--- Entries provided ---
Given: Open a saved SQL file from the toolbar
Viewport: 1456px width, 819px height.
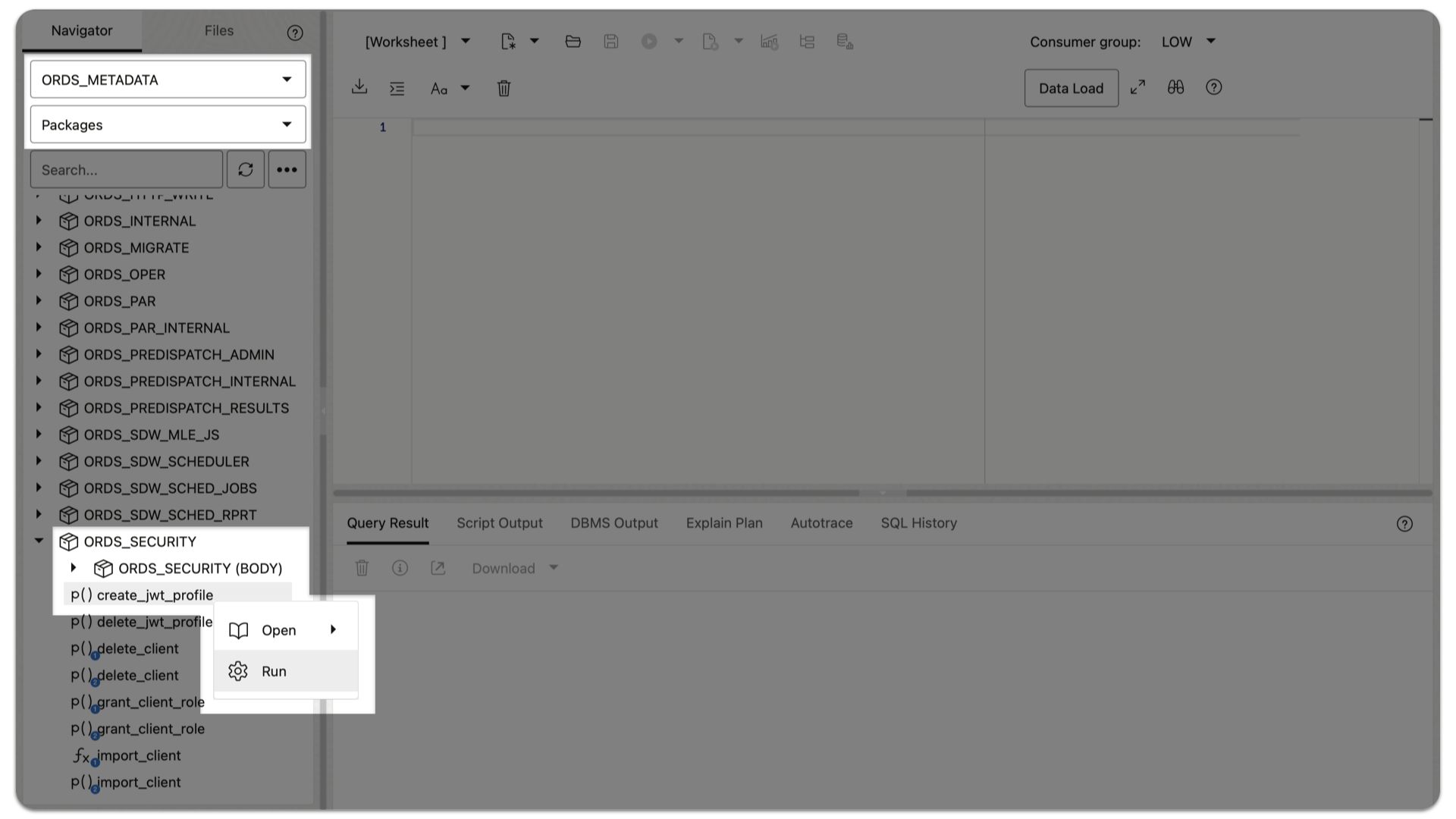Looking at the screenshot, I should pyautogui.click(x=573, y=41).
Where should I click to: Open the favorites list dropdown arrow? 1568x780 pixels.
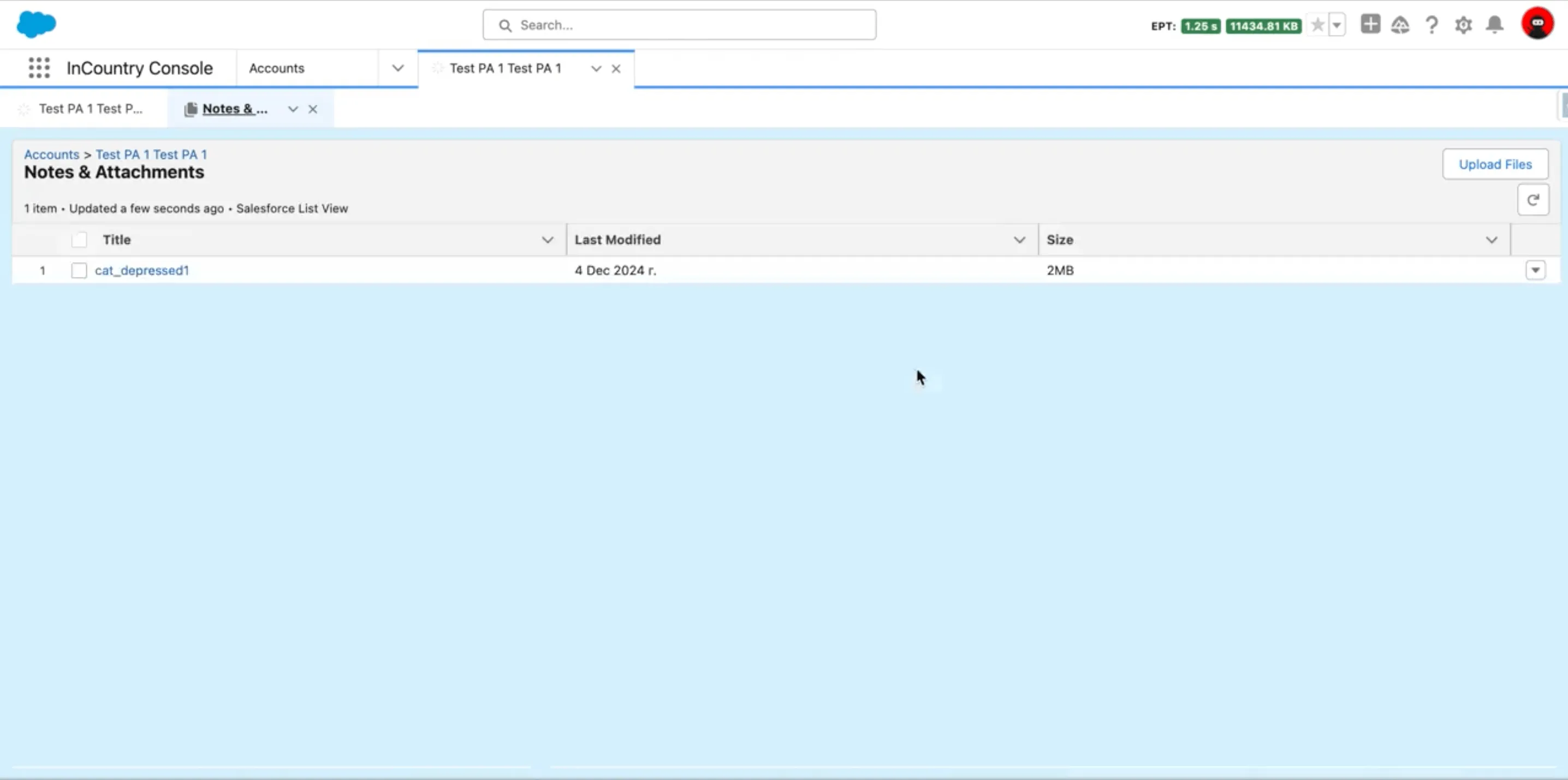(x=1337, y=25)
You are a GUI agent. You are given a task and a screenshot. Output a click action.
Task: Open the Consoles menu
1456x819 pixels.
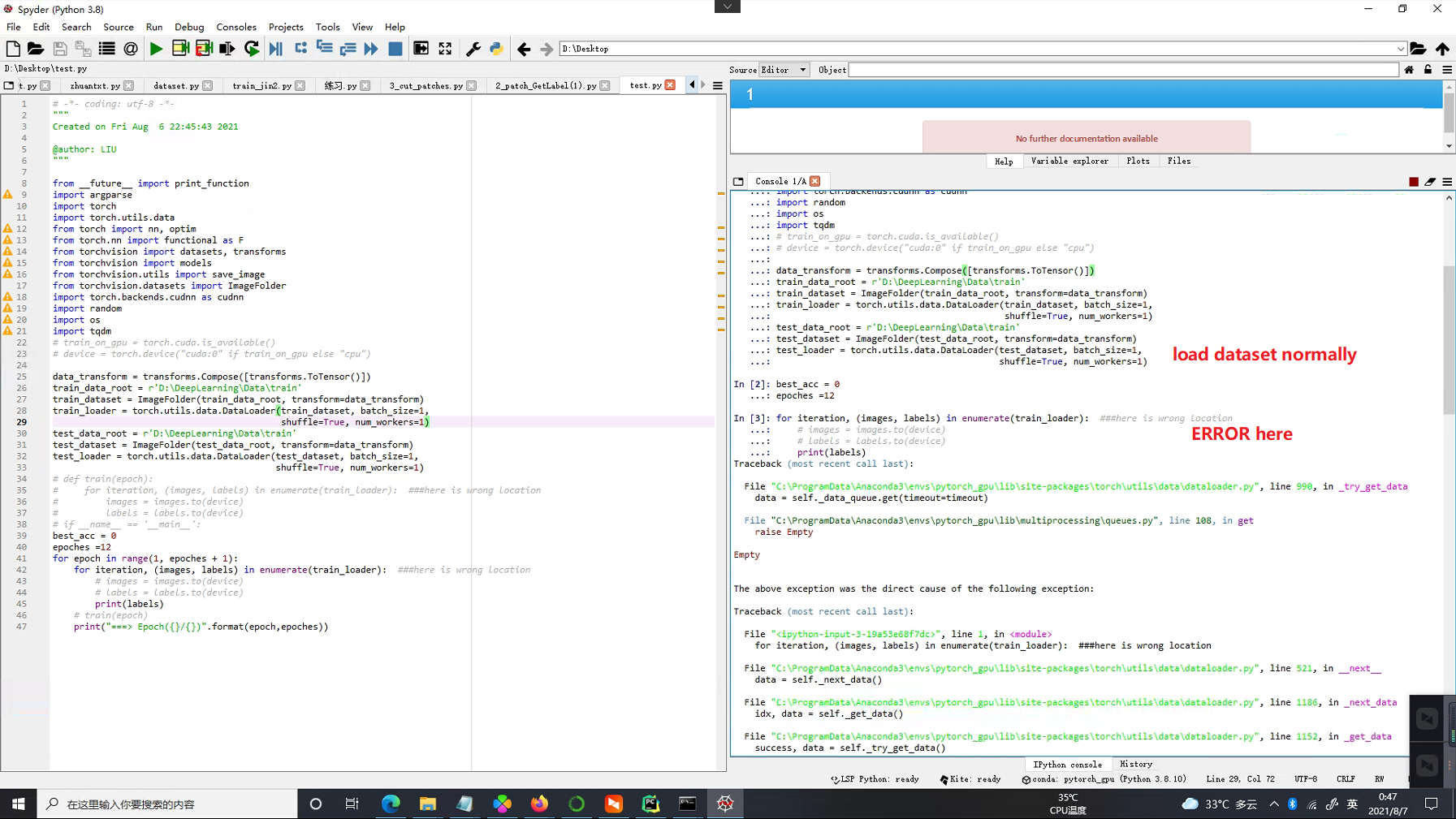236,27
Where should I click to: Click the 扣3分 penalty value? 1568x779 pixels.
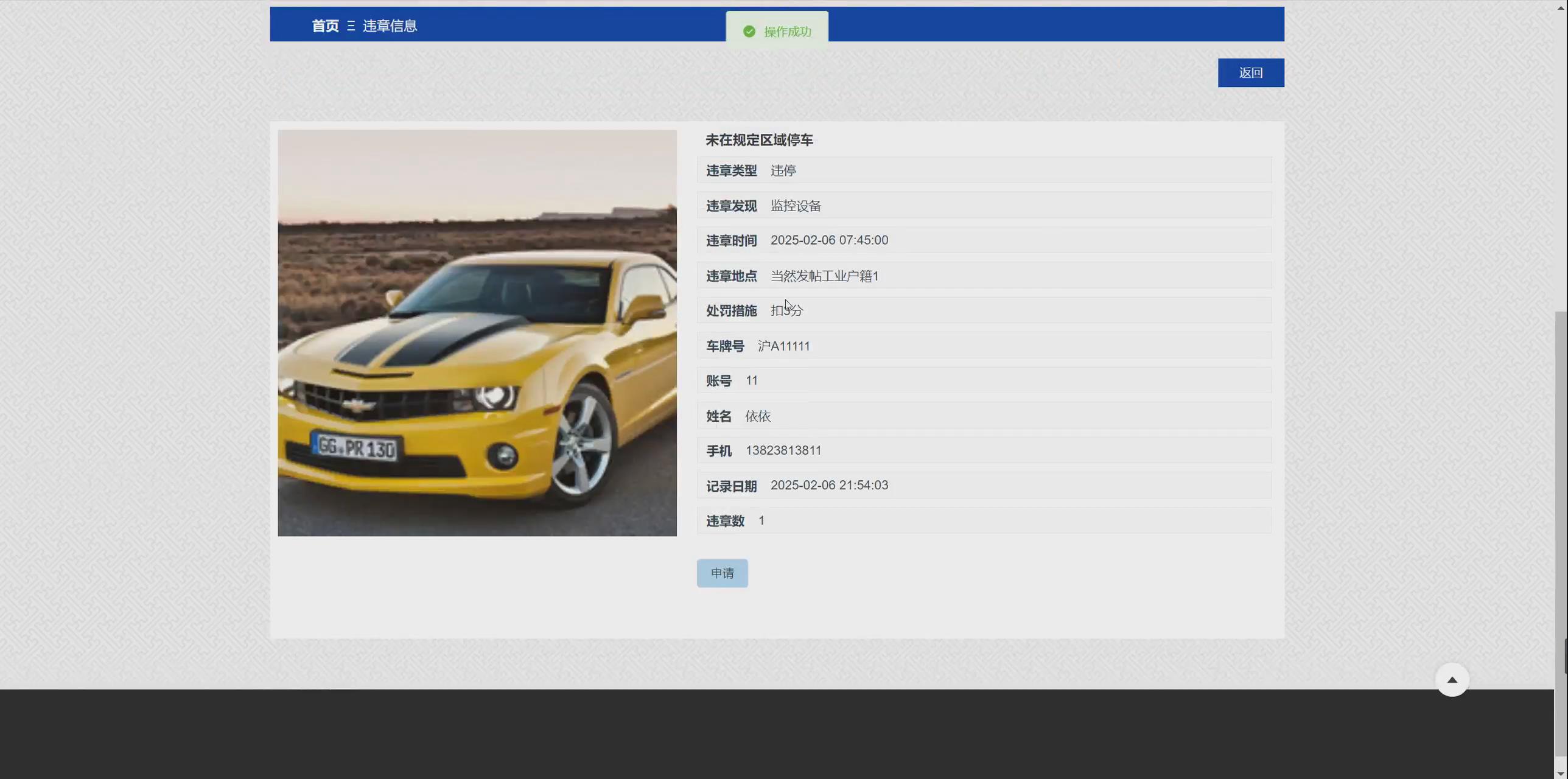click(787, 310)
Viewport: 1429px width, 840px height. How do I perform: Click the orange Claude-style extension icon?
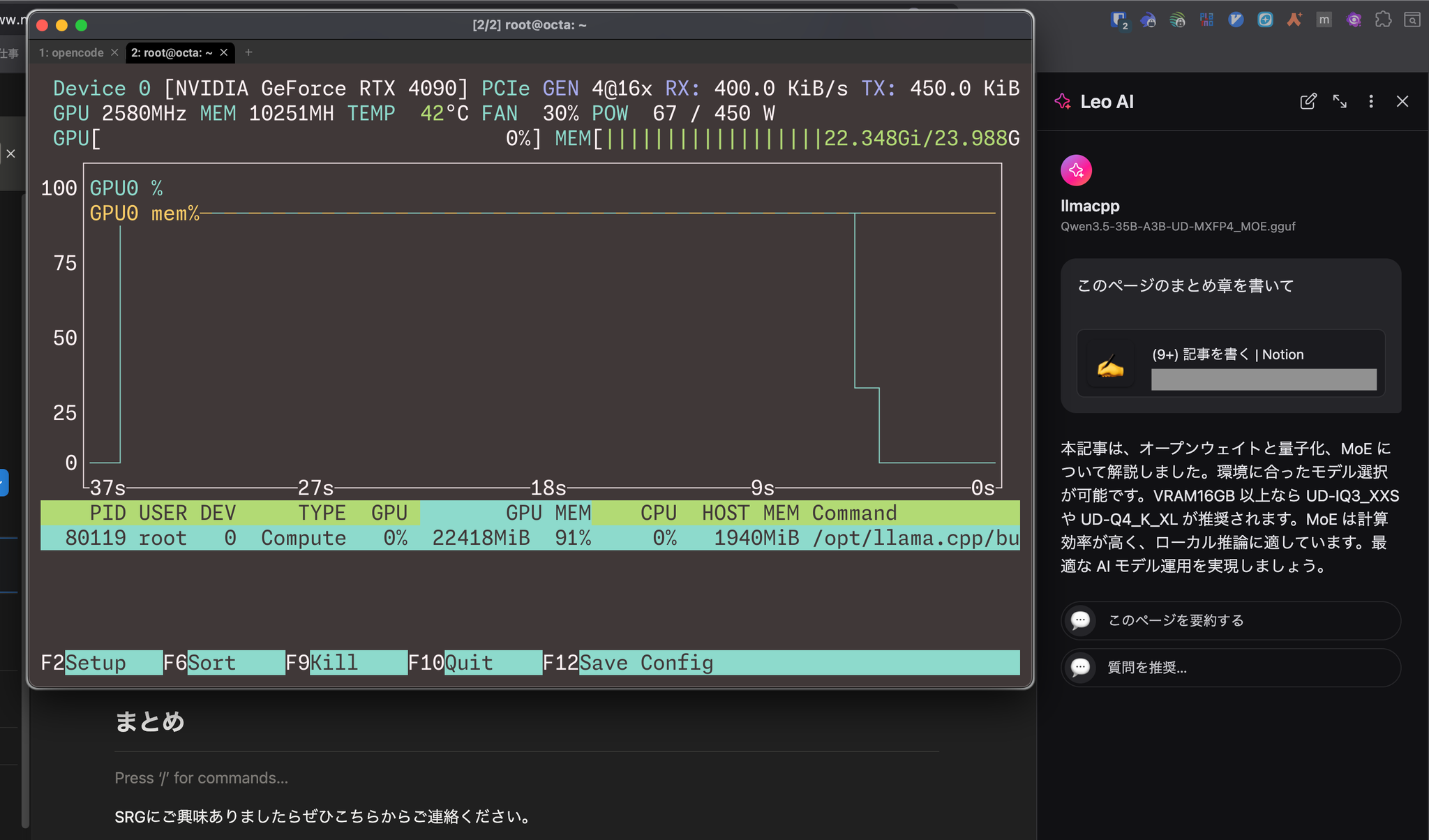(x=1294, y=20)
---
Here the records must be restated exactly, minus any images.

-- Result for this exercise --
Given: Open a saved SQL file from the toolbar
Viewport: 1456px width, 819px height.
Looking at the screenshot, I should pyautogui.click(x=573, y=41).
Where should I click to: Open the favorites list dropdown arrow? 1568x780 pixels.
(x=1337, y=25)
You are a GUI agent. You are given a task and a screenshot. Output a click action.
Task: Open the Consoles menu
1456x819 pixels.
236,27
Where should I click to: Click the 扣3分 penalty value? 1568x779 pixels.
click(787, 310)
Viewport: 1429px width, 840px height. How do I perform: Click the orange Claude-style extension icon?
(x=1294, y=20)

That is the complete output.